Just days after United Against Nuclear Iran (UANI) President Mark Wallace wrote a July 6 opinion article in the Los Angeles Times naming the Japanese crane company Tadano as one of several selling cranes to Iran, the company announced it would cease further Iranian sales.

It appeared to be effort to avoid what business calls “reputational damage.”

In recent years, the Islamic Republic has carried out most public hangings by lofting the man sentenced to die from the end of a construction crane. The convicted man is usually left dangling from the crane for several hours high above the street crowds to serve as an example to all passersby.

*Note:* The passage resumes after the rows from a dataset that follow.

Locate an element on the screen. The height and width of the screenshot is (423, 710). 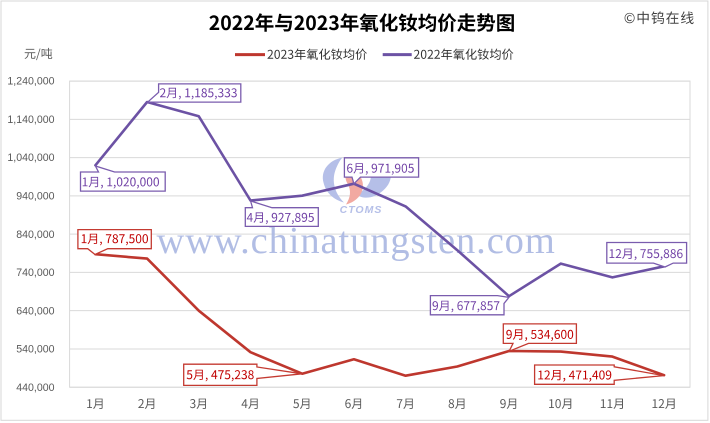
svg-text: 940,000 is located at coordinates (35, 197).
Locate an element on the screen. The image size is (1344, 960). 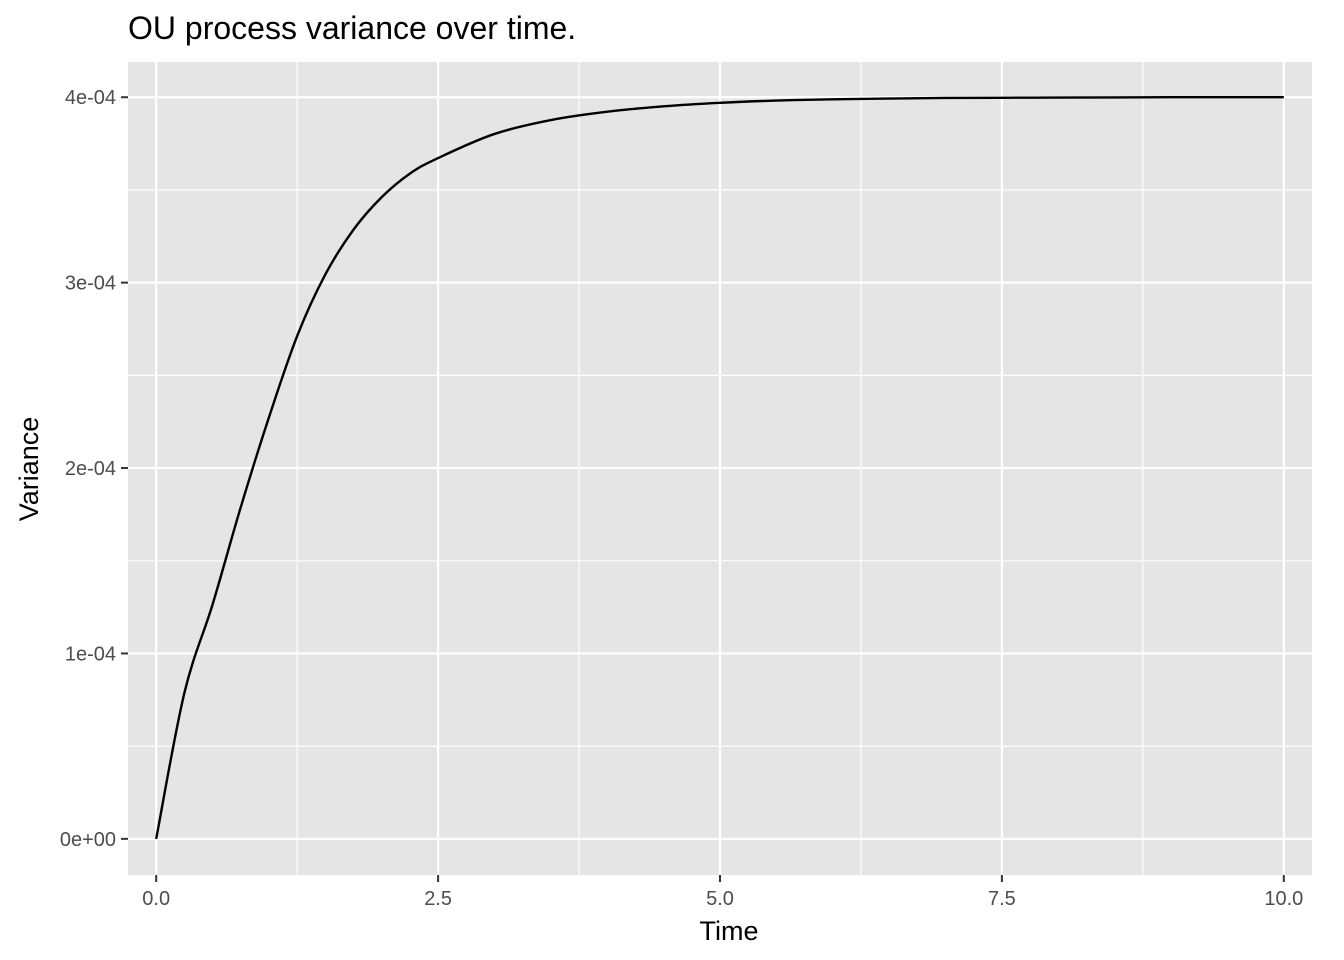
y-axis-title: Variance is located at coordinates (29, 470).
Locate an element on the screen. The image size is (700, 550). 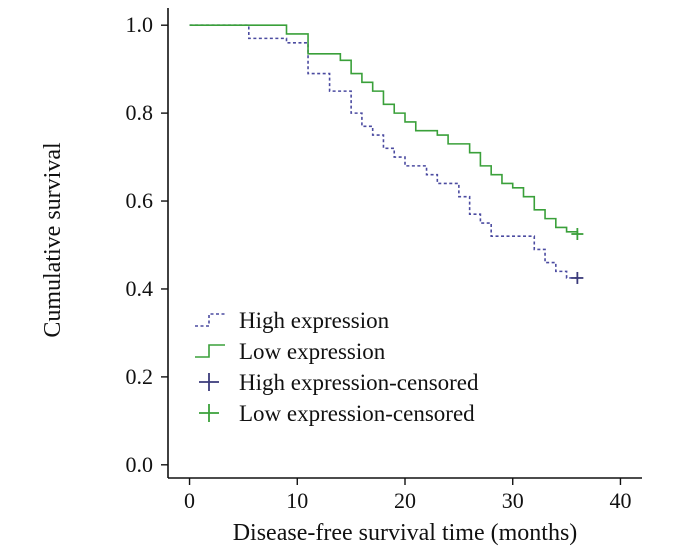
legend-label: Low expression-censored is located at coordinates (357, 414).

UANI communications director Nathan Carleton said he believes companies send their products to Iran without knowing the troubling consequences.

“No one should be having their products going to Iran, particularly given the Iranian regime’s history of misusing products and money to fund terrorism,” Carleton said.

Wallace wrote, “It’s no coincidence that Iran’s increased staging of public executions came at the same time protest movements were gaining steam throughout the Middle East. What better way to keep Iranians from having ‘dangerous ideas’ like those of their neighbors?”

Actually, the use of cranes began long before the Arab uprisings began last November. Furthermore, the Islamic Republic is not known to have executed any political prisoners by crane. Political prisoners executed are normally done away with clandestinely. Those executed in public are generally common criminals who have committed heinous crimes. They are executed near the site of one of their crimes.

UANI has launched a “Cranes Campaign,” publishing on its website a list of 10 international companies that sell cranes to Iran, with photos of the cranes being used as execution devices.

The 10 companies named by UANI are: Tadano of Japan; UNIC of Japan; Kobelco of Japan; Liebherr of Germany; Gottwald of Germany; Zoomlion of China; XCMG of China; Konecranes of Finland; Cargotex of Finland; and Manitowoc of the United States.

US firms have been barred from selling any goods to Iran since 1995, so it isn’t clear if Manitowoc violated US sanctions, if the cranes seen in photos of hangings pre-date the sales ban, or if Iran has bought the cranes through some third-nation sales firm.